The first strike doesn’t come from fighter jets, it comes from central banks, sanctions, and financial isolation. The goal is to break a country’s sovereignty without firing a shot. Military action is just the final act. But the war starts in suits and spreadsheets.

Iran’s been under this kind of siege for decades. Sanctions, asset freezes, dollar blacklisting; it’s all part of the same routine. Cut the country off from SWIFT, kill its access to global credit, and then wait for inflation, unrest, and collapse. All dressed up in the language of “human rights” and “nonproliferation.”
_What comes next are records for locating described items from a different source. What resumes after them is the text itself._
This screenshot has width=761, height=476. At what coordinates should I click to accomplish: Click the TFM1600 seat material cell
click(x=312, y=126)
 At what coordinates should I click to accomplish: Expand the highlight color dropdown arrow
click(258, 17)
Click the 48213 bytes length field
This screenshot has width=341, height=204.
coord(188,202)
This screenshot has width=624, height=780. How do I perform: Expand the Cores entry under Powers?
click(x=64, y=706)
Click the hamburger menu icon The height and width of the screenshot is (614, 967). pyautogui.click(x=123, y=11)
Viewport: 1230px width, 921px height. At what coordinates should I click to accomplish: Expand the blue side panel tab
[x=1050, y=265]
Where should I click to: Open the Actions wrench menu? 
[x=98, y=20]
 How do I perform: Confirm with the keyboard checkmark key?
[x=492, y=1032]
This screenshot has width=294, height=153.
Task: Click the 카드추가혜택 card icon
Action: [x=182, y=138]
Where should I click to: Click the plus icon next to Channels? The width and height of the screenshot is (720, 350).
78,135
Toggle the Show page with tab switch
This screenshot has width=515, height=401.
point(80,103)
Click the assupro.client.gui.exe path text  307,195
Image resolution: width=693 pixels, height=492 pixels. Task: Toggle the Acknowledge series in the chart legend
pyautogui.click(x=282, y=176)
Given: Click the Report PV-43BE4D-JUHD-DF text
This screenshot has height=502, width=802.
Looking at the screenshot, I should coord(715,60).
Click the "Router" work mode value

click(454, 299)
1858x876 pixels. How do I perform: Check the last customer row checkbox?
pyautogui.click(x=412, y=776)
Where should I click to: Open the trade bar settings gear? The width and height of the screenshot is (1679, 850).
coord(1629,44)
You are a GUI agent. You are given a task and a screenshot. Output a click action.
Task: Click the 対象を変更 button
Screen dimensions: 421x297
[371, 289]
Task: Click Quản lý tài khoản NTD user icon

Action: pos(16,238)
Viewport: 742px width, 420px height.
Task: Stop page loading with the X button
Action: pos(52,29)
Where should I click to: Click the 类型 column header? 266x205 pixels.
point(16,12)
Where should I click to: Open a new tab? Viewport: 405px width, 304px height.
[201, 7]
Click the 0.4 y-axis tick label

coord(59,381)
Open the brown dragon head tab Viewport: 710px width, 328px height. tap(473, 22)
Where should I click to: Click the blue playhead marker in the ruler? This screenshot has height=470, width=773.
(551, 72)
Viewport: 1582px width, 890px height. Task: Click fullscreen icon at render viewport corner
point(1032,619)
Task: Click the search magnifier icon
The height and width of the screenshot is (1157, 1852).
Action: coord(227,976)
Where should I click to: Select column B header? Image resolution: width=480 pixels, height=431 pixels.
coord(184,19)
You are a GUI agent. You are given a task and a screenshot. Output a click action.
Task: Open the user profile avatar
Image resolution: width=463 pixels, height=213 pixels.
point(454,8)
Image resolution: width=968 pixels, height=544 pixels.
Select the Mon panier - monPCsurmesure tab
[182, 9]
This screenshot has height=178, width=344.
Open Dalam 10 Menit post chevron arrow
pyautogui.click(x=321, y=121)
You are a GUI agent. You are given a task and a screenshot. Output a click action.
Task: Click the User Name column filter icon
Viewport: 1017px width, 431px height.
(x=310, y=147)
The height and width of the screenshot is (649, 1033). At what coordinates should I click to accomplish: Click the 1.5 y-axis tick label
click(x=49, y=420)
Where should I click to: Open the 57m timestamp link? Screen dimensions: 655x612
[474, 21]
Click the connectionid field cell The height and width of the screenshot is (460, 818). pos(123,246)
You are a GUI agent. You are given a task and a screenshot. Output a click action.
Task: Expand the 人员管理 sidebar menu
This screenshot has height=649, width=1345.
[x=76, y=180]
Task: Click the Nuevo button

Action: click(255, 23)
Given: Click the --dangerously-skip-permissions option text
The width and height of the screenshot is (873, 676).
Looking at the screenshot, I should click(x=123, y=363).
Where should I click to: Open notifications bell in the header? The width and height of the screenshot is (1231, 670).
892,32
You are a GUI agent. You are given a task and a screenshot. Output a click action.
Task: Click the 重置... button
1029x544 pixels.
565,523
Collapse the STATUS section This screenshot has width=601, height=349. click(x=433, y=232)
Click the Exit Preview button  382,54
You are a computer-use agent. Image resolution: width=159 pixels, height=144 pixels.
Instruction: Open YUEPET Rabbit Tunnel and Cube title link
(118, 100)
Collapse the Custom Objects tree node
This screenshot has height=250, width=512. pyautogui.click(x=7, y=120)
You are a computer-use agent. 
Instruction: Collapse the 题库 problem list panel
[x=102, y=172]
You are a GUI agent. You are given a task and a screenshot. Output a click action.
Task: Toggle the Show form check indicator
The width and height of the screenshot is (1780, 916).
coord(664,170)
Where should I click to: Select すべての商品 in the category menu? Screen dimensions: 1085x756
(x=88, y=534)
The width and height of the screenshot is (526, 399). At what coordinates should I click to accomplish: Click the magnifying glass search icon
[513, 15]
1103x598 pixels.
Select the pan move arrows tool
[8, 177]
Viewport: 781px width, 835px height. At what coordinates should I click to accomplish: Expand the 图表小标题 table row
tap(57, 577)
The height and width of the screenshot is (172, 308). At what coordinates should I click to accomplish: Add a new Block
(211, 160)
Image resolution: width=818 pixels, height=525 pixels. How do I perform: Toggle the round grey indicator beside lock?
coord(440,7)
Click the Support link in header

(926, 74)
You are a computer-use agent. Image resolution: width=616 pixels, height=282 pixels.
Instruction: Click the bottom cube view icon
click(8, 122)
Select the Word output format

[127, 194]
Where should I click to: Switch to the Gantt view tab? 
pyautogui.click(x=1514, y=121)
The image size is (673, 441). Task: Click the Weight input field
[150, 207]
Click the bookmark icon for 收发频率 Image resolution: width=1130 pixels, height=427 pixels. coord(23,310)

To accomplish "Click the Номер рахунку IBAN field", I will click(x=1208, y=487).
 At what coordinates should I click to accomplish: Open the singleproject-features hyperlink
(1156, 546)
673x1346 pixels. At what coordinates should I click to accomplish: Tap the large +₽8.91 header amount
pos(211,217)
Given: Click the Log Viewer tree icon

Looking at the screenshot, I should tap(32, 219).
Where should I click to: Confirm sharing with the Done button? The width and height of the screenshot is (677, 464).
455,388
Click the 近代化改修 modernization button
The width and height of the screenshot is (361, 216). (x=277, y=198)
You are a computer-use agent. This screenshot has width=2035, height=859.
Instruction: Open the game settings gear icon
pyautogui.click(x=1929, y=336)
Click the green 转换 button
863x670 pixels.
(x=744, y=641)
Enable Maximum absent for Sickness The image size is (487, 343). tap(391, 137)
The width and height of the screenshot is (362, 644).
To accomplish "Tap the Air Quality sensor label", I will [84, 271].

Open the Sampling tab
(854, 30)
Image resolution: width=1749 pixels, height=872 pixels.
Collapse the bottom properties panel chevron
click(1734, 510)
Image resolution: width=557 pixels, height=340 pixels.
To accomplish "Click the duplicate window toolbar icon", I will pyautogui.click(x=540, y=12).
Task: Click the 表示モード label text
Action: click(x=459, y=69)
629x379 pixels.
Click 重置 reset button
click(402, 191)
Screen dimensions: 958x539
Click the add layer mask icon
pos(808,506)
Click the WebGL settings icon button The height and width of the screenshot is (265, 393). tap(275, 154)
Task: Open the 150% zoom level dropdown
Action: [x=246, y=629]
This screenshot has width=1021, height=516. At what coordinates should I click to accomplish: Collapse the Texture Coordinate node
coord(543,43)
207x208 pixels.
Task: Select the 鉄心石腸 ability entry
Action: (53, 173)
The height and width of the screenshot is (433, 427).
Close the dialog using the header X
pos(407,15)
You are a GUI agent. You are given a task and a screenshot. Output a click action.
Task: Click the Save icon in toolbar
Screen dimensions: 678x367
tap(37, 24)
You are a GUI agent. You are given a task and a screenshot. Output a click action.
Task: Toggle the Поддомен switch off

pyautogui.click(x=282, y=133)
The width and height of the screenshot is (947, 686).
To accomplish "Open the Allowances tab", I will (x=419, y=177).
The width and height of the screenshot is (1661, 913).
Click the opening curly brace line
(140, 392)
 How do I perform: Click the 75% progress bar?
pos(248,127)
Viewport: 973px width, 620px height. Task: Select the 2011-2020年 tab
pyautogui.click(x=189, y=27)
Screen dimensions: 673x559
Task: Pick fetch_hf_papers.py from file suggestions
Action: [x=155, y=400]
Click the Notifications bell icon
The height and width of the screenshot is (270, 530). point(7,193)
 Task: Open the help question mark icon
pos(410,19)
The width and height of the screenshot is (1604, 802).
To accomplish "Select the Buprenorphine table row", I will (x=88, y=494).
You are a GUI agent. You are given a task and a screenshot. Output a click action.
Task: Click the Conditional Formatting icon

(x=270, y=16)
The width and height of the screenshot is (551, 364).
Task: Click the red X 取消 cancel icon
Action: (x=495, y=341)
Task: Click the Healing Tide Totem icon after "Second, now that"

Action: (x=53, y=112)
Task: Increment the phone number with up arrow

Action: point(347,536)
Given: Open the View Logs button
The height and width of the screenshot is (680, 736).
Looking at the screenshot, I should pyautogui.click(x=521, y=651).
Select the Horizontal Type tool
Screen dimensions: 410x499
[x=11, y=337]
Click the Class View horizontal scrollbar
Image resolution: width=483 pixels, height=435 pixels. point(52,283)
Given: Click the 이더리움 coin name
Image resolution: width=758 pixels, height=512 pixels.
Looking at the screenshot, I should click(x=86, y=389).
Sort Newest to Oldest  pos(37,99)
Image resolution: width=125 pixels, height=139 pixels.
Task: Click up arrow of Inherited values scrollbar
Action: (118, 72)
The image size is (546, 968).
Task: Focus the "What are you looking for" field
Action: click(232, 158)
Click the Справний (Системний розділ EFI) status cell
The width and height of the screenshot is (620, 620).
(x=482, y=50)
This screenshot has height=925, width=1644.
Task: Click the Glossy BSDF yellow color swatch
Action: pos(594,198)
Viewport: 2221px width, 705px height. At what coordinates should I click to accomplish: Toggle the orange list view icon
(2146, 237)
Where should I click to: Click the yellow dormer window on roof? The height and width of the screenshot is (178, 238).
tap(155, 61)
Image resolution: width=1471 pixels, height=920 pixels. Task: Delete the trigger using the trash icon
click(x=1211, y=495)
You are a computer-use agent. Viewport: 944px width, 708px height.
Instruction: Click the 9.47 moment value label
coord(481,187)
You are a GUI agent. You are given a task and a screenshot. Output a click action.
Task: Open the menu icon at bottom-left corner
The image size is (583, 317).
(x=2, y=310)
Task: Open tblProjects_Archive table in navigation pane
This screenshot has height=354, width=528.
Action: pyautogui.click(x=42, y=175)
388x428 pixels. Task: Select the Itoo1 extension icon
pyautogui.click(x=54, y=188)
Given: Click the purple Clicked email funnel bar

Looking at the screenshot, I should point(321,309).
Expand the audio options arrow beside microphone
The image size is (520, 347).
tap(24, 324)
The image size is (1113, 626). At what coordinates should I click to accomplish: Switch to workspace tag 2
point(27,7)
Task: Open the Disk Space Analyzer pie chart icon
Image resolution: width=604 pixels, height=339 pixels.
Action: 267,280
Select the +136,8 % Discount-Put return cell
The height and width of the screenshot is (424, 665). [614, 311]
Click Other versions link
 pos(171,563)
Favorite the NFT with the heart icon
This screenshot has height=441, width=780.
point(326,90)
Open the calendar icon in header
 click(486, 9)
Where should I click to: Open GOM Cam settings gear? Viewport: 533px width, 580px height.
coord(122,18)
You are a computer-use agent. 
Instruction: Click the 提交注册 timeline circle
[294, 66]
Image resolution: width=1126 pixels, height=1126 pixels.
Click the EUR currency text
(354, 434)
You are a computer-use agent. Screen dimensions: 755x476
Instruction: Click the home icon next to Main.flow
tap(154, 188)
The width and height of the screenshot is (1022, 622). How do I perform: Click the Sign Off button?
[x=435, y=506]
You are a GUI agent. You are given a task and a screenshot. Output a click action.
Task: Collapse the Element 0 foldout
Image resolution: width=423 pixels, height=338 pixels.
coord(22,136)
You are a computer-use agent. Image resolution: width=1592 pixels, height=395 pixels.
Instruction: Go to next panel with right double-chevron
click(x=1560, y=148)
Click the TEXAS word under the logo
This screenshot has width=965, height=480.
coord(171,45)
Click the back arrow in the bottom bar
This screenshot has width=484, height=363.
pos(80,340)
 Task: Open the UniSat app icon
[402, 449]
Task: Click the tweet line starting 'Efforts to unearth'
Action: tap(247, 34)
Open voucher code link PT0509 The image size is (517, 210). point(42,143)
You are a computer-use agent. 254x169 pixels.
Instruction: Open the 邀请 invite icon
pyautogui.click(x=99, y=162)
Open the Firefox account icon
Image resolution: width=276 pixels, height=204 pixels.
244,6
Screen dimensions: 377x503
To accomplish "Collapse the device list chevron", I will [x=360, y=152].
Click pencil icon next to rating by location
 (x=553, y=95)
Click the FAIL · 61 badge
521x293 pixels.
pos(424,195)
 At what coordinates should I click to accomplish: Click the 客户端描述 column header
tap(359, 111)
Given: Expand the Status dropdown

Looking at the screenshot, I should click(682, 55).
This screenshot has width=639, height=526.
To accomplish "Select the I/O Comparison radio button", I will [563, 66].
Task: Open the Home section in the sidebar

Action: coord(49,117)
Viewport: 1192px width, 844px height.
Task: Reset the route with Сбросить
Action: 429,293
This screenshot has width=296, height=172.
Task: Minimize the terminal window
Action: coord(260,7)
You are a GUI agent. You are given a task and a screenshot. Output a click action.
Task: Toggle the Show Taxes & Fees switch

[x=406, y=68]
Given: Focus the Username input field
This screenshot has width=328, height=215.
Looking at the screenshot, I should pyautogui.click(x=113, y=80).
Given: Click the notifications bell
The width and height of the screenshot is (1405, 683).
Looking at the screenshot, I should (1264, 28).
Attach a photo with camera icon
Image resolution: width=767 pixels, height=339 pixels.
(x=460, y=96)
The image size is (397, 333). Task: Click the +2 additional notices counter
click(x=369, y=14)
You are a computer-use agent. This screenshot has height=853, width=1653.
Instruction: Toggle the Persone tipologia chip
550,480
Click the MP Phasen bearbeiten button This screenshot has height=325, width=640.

When that doesn’t work, when a country like Iran refuses to fold, then the gloves come off.

What makes Iran so dangerous, from the perspective of the world’s power masters is that it learned how to survive this playbook. It built workarounds with China, Russia, and regional allies. It created internal resilience. It even managed to sell oil off-grid. It didn’t fold, and that defiance can’t be tolerated because if Iran can resist and survive, others might try too.

Iran is dangerous not because of its weapons, but because of its disobedience. It doesn’t answer to the IMF. It keeps its central bank independent. It trades oil without using dollars. It has survived decades of pressure without capitulating and that terrifies the financial elite.

And that’s the real threat.

Just like in Iraq, Libya, and Syria, the financial war is phase one. The military war is phase two. The taking over the country through ‘reconstruction’ contracts and privatization deals is the endgame.

So don’t be fooled by the headlines about uranium and security. What’s really being targeted is independence—economic, political, and national. And the people doing it don’t wear uniforms. They wear suits, and they control the system from above.

The final phase of war is always dressed up as “rebuilding.” But what they really mean is looting.

Once a nation is bombed into submission—financially, militarily, or both—the suits return, not with tanks, but with contracts, debt packages, and asset seizures.

We’ve seen it before:

Iraq was turned into a free-market lab experiment after the U.S. invasion. Paul Bremer’s CPA (Coalition Provisional Authority) issued orders to privatize state assets, deregulate foreign ownership, and open the oil sector to Western firms. The country was still burning, but ExxonMobil, Halliburton, and Bechtel were already cashing in. Iraq didn’t get rebuilt—it got carved up.

Libya was handed over to IMF-backed “technocrats” after Gaddafi was taken out. State-run banks were broken up, oil contracts re-written, and foreign capital flooded in. The country collapsed into chaos, but from a financial point of view, it was open for business.

And now, Ukraine. While the war still rages, BlackRock has already signed agreements to help “manage reconstruction”—a sanitized way of saying they’ll oversee the selling-off of what’s left. Farmland, infrastructure, energy grids—all on the table for foreign investors. It’s shock doctrine 101: destroy, destabilize, and then privatize.

This is the model. It’s not about war and peace. It’s about resetting the ownership structure of a country. Turning a resistant nation into a compliant, debt-dependent market.

Iran is the next prize.

If the pressure campaign succeeds—if sanctions, war, or internal collapse bring the government down—you’ll see the same vultures descend. The country will be restructured from the top down: oil opened up, central bank “modernized,” state industries sold off to foreign bidders, all under the banner of “reform.”

And who benefits? Not the Iranian people. Not the region. But the same global firms and institutions that helped design the collapse in the first place.

That’s why Iran is being targeted. Not because it’s a military threat, but because it’s not yet owned.